MUSEDU will conduct a series of short interviews with people from music related areas. Our first interview partner is Philipp von Busekist (busekist.at), who has been working as a music therapist in Vienna for many years.
Philipp, please describe to us briefly what a music therapist does!
Music therapists ease the emotional pain of their clients, stabilise them and enable them to feel their needs – and limitations – more clearly. They use music as a medium for communication and expression. The therapist and the client improvise together on instruments which are easy to play. Whereas psychotherapists discuss problems with their patients immediately, we express them in a musical way before talking about them. We believe that music can make many things audible – things of which we are not aware when we talk. When we then speak about the music, we can bring these things into our consciousness.
Many music therapists work in hospitals or clinics. I am self-employed and have my own practice.
To whom would you recommend music therapy?
It can be suitable for people who suffer from a mental illness, who are emotionally stressed or can no longer cope with their daily tasks. But it can also just be an opportunity for more self-awareness and personal development.
Music is essential for the mental development of human beings. The unborn child grows up with its mother’s heartbeat and voice – it is surrounded by a world of sound. This is the reason why music can touch us so deeply. Music therapy makes use of this potential. Consequently, it is also suitable for people who cannot talk, for example because they are mentally challenged.
So what happens in a music therapy session?
This depends very much on the client. Usually, we start by clarifying the issue that the client would like to work on. Afterwards, we improvise together for a few minutes. We use musical instruments on which we can produce a sound rather easily, for example percussion, cymbal, gong or piano. We do not use classical instruments like the violin or the clarinet, as they need to be studied first, that would be too difficult. Afterwards, we reflect on the improvisation. How did the client feel? Was there any interaction? Did pictures or memories come to the surface? We use these questions to start our journey together.
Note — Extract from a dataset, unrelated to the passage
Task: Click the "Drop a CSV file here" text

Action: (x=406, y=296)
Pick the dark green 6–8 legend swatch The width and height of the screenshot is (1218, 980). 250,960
However, there are many areas in which this type of setting is not possible. When I work with a patient in a coma, for example, I am the only one who speaks and improvises. I explain what I do and “offer my sounds to the client”. As a therapist, I then need to sense and perceive how the client reacts to my music.
What do you like about your work?
I like to see how music can touch people. To see how people who are mentally challenged can express their happiness enthusiastically. To see how every human being can experience a form of development and gain more clarity and confidence. It is wonderful to be a part of this process.
What kind of music do you like?
I have played – mostly classical – piano for over 30 years. So I mostly listen to classical music, and I need its artistic depth. But I also like rock music with a certain complexity or melodic power, for example music by the Beatles or Queen.